Tuesday, February 17, 2015

What is commodity options

Commodity options are options based on commodity. Commodity option is a right but not an obligation to trade a commodity at a specific price. Commodity options are used by agricultural producers, commodity purchaser, investor, and speculator. Each of them has their own goal for using commodity option. Agricultural producers and commodity purchaser buy option for hedging. Investor and speculator use this option to make profit.

Agricultural producers or farmer uses commodity options to reduce their risk of loss because of commodity price change. A farmer who planted wheat buy options so they can sell their wheat at a specific price. At the time he planted the wheat it was $ 300 per bushel and he hope that the price stays at $ 300 per bushel in order to make profit. If for some reason the price drops to $ 250 per bushel the farmer won't be making any profit. To reduce his risk the he bought put option so in the future he can sell at $ 300 per bushel.
You now know that you can buy a right to sell commodities at a certain price. This right is called put option. If there is a right to sell, then there is a right to buy. The right to buy is called call option. Commodity purchaser who wants to protect their self from the wheat price increase will buy call option. There are many companies which buy wheat. One of them is flour producer. Flour is made from wheat, so to produce flour they need to buy wheat. If flour producers want to keep buying wheat at $ 300 per bushel, they will buy call option. If wheat rises to $ 320 they will need to spend more money to buy wheat and this will reduce their profit.
Commodity option is similar to stock options. It also has premiums, strike price and expiration date. The concept is similar with stock options.
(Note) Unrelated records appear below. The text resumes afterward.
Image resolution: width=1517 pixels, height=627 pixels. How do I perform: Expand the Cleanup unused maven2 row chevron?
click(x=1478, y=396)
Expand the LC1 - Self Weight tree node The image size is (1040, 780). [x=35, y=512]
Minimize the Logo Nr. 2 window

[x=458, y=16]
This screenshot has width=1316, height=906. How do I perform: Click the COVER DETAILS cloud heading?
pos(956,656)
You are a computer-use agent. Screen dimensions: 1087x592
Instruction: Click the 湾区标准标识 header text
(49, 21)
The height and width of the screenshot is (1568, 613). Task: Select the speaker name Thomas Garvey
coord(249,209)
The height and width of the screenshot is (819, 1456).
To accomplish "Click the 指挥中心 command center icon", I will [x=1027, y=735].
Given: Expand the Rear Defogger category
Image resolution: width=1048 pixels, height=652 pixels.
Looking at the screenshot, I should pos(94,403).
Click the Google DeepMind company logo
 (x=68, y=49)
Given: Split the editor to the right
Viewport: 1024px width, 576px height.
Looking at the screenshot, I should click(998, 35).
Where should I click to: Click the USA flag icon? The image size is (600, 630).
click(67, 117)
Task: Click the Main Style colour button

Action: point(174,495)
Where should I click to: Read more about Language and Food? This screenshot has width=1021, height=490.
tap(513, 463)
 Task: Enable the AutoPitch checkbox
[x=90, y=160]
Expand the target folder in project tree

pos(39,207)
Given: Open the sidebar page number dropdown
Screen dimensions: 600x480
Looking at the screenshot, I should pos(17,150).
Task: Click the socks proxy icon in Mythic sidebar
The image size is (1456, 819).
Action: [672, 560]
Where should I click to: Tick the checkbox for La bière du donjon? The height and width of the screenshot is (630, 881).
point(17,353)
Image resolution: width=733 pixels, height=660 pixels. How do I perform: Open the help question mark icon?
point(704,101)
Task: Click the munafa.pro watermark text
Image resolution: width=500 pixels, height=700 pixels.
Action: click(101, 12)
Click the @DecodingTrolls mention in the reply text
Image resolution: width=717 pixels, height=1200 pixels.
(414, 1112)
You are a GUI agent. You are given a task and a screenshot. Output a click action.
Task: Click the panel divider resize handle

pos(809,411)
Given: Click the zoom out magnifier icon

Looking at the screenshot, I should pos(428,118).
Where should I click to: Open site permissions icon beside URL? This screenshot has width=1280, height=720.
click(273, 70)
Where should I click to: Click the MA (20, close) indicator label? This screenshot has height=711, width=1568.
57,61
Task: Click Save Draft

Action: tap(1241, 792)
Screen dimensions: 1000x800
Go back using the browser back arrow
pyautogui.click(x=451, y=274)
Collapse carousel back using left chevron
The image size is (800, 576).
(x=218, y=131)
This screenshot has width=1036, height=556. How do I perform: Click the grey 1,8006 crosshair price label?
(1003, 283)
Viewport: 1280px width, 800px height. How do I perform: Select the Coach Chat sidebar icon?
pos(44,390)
Strike price is the price at which the underlying commodity can be bought or sold. Premium is the price of the right. Expiration date is the last date which the option is still valid.

After the option passes the expiration date and were not executed, it means that it expire worthlessly. Here's an example. The farmer bought a put option at strike price $ 300 for $ 50. $ 50 is the premium. When the option expired the wheat price is at $ 305. So the farmer does not execute his right because he can sell it at higher price than strike price. The farmer will gain by selling his wheat at $ 305 but loss his $ 50 money from the options premium.